EXERCISE ::
Switch "chevron" to "arrow" in the listing from the line with "This screenshot has" to the line with "Mark thread as spam with thumbs-down icon", and write out those lines again with nothing else changed.

---------- EXERCISE INPUTS ----------

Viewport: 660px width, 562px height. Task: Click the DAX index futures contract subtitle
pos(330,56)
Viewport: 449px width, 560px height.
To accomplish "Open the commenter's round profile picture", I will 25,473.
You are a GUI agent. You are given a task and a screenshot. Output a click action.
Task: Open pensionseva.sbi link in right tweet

----------
---------- EXERCISE INPUTS ----------

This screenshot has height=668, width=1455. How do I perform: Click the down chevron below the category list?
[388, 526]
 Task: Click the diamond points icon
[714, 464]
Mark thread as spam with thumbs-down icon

----------

FULL ANSWER ::
This screenshot has height=668, width=1455. How do I perform: Click the down arrow below the category list?
[388, 526]
 Task: Click the diamond points icon
[714, 464]
Mark thread as spam with thumbs-down icon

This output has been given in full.